Analysing the day’s events
In the aftermath, firms should be looking what they could do in the midst of yesterday’s turmoil;
- Were traders and market risk team able to clearly view their positions? Did they benefit from using an integrated suite of tools and data, covering the complete trade lifecycle; pre-trade, at-trade and post-trade?
- Could the operations team monitor, in real-time, how well they were processing orders and clearing trades? Were there intra-day notifications and alerts signalling if they going to be able to clear all trades by end of day? Could they tell if they were ahead or behind completing operational tasks, compared to their previous 10 days performance?

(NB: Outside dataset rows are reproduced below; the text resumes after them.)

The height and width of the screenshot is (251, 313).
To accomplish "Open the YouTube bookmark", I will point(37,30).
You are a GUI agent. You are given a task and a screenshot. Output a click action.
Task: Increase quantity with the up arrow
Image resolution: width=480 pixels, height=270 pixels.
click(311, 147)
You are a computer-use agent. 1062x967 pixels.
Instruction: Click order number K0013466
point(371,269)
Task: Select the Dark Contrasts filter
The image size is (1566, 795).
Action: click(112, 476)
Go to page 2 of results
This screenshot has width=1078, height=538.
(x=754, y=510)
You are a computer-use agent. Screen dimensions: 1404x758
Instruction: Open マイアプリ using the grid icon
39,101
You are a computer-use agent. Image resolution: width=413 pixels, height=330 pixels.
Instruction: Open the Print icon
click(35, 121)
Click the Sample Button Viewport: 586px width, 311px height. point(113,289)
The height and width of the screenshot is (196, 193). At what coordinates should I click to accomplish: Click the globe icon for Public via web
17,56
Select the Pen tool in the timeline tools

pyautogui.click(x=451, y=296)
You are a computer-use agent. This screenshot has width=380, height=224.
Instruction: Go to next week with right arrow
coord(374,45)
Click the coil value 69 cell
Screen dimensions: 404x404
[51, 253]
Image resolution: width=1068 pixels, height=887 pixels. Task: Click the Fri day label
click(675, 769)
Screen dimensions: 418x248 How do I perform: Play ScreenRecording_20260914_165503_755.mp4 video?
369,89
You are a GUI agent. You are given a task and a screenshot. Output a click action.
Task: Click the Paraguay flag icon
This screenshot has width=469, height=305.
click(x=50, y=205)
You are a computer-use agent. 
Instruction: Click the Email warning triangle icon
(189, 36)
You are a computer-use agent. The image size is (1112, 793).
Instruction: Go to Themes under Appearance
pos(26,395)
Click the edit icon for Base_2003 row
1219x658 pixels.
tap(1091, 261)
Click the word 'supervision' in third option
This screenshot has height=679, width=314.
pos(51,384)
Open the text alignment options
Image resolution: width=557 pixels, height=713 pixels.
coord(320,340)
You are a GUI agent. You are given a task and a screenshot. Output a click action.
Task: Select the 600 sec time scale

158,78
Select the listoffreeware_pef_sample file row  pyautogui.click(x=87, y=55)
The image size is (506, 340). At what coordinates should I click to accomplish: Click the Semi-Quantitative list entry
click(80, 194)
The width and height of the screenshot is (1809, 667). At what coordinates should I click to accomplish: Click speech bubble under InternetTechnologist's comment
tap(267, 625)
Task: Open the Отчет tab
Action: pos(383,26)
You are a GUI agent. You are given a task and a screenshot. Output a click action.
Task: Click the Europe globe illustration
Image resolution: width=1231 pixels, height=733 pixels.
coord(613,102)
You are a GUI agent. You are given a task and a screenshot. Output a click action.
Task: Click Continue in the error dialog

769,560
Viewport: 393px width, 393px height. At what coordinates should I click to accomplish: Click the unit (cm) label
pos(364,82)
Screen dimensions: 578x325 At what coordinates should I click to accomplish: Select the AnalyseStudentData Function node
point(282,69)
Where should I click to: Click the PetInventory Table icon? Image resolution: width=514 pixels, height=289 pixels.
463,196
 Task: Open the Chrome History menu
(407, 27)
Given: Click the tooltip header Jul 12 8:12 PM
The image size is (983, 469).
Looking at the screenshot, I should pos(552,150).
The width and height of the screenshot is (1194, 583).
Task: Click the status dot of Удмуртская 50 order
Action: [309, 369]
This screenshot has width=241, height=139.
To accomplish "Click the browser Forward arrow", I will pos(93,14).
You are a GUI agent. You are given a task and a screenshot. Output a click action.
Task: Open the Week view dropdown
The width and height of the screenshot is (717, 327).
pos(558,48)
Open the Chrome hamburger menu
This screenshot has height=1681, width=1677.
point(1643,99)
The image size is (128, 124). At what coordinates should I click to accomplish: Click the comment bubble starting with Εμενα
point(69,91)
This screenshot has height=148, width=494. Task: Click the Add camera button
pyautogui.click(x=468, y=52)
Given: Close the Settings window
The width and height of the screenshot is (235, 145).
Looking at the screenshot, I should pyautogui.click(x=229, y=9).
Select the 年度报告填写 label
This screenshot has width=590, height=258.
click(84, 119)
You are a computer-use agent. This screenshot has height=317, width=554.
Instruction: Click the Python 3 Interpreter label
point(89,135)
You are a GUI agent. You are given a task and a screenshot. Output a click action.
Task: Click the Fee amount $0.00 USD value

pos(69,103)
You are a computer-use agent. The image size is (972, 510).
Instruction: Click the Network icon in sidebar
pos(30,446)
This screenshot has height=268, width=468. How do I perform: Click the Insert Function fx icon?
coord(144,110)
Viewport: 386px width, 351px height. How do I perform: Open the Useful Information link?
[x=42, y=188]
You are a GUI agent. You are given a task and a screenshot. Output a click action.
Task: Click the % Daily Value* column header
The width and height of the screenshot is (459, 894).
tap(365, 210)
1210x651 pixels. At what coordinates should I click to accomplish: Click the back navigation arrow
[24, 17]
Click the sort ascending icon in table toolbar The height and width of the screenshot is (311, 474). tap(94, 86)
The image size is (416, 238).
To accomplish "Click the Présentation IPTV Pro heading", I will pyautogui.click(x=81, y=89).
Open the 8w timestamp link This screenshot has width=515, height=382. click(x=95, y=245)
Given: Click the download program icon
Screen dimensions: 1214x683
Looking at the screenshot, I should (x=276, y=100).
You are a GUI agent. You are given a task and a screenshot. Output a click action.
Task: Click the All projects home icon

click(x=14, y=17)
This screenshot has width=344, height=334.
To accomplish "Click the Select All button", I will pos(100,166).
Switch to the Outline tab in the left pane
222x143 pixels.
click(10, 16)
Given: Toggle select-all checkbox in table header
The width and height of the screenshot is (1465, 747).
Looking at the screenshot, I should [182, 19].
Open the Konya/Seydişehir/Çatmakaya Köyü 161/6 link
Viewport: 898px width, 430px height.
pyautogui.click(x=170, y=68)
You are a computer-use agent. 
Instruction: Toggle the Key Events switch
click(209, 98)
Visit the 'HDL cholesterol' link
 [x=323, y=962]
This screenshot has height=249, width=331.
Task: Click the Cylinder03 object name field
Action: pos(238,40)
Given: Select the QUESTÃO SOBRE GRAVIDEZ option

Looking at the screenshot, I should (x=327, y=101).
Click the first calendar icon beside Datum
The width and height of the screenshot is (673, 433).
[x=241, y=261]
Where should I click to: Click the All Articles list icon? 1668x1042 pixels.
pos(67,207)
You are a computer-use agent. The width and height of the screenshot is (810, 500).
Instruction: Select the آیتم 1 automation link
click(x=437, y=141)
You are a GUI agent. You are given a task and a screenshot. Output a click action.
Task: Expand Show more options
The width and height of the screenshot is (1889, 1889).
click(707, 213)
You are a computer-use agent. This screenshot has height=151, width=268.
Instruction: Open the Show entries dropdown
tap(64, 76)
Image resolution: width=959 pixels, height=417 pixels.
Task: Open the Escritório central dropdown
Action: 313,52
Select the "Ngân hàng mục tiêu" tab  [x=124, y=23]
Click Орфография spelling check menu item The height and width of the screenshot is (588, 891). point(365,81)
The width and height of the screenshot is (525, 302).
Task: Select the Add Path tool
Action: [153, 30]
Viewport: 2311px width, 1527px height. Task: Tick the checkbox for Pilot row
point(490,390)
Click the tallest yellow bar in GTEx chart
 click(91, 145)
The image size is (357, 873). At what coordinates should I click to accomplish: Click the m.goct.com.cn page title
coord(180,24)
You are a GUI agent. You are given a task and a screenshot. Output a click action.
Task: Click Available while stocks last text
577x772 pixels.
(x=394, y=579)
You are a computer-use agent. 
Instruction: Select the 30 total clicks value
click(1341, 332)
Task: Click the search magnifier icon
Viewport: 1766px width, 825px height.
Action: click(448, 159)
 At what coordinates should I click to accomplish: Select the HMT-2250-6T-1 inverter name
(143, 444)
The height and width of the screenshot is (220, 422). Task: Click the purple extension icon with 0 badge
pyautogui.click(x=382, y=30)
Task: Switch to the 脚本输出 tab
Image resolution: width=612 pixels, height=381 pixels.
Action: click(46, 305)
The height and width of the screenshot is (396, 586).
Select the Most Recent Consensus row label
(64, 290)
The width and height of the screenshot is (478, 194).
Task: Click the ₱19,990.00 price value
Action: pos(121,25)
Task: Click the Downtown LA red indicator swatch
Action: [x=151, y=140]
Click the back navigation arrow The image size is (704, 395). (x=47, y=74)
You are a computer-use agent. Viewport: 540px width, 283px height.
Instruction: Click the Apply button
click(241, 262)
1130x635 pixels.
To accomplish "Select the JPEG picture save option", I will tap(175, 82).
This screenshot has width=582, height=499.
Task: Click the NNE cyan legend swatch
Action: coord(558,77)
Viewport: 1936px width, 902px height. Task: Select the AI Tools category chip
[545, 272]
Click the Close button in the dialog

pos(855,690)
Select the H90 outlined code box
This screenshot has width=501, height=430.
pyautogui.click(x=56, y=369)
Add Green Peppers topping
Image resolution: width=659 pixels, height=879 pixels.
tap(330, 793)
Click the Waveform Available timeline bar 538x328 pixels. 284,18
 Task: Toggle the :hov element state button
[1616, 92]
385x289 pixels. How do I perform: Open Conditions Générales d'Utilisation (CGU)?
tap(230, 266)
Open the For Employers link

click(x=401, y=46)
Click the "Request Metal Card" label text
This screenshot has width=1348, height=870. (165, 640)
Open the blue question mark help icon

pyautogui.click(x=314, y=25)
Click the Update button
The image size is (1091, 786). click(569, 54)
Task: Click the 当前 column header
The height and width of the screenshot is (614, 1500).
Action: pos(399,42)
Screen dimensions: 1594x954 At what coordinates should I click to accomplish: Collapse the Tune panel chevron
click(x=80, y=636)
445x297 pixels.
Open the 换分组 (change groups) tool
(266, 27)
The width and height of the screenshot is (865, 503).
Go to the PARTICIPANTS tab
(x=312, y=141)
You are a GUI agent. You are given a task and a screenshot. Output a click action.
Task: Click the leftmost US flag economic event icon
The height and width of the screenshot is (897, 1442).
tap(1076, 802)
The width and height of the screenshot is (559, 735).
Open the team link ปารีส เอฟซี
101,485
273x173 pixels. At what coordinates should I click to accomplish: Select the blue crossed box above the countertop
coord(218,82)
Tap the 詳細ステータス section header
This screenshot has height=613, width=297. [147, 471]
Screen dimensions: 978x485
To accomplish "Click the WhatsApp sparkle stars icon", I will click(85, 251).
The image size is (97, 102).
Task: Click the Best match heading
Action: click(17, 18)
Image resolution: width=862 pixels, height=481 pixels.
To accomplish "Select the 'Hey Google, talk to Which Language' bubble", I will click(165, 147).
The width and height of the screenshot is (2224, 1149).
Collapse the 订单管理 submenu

- Did the compliance team ‘scale-up’ and leverage a comprehensive suite of industry best practice market abuse alerts? Were they able to spot anomalies and potential market abuse amongst yesterday’s particularly heavy trading volumes? When the dust settles, will they have the tools to hand to replay key moments of the trading day to understand in-depth order and trades flows to root out any market abuse?
- What were the senior management and executive teams doing yesterday? Were they shouting down the phone, going from meeting to meeting and scouring their inbox? All of this done in an effort to try to figure out what was going on and what the events in the market meant for them? Or were they (relatively) calmly reviewing a suite of risk-based dashboards providing them with a real-time view across the firm? Did this view provide insights and alerts into what was happening within their trading book, and its effects on their capital and P&L position? Could they see, in real-time, the ebb and flow of orders and trades hitting operations and monitor how well they responded the day’s exceptional volumes?
- How about the technology team? Did they have the tools and data to ensure that critical systems and information assets were online? Were systems performing as needed? As the technology stack strained under the pressure of high trading volumes, were they able to capture and prioritise incidents? Could they do this as events unfolded to minimise the impact on the trading day?
What happens next?
What will the risk report presented at the next board or executive meeting look like? Will the team review professional, well-constructed dashboards which surfaces the enterprise-level risks and impacts of the events? Will the report show how the firm responded on the day, who is accountable for delivering any ongoing mitigation plans and the current status of those plans? During the meeting, will your senior management have the ability to look across the entire firm? Can it look beyond market risk and incorporate compliance, regulatory, technology, operational and overall enterprise risk. Will the risk report deliver the insights and analysis to enable the senior team to take a portfolio view of the firm; understanding the interplay and trade-offs between the various major risks within the enterprise?
Or will the executive team receive yet another risk report that has been hastily cobbled together? Subsequently, will they have to wade through a combination of Word, Excel and PowerPoint documents? Will they be presented with a list of Top 20 risks linked to a cumbersome spreadsheet-based risk register? Hidden amongst the hundreds of ‘key risks’, will they find two new entries; ‘the risk of global pandemic’ and ‘the risk of an oil price war’?
So, what caused those trading losses yesterday? What could cause further losses tomorrow? It was “events, dear boy, events”.
Events that can only be effectively managed using an integrated suite of risk management processes, tools and data build to deliver a real-time, event-driven enterprise view of risk. Silo systems, particularly those cobbled together on spreadsheets or that are not integrated into the firms risk data lake, create cost and complexity. They limit the firm’s ability to effectively respond to events, manage risks associated with those events and exploit opportunities that emerge from events.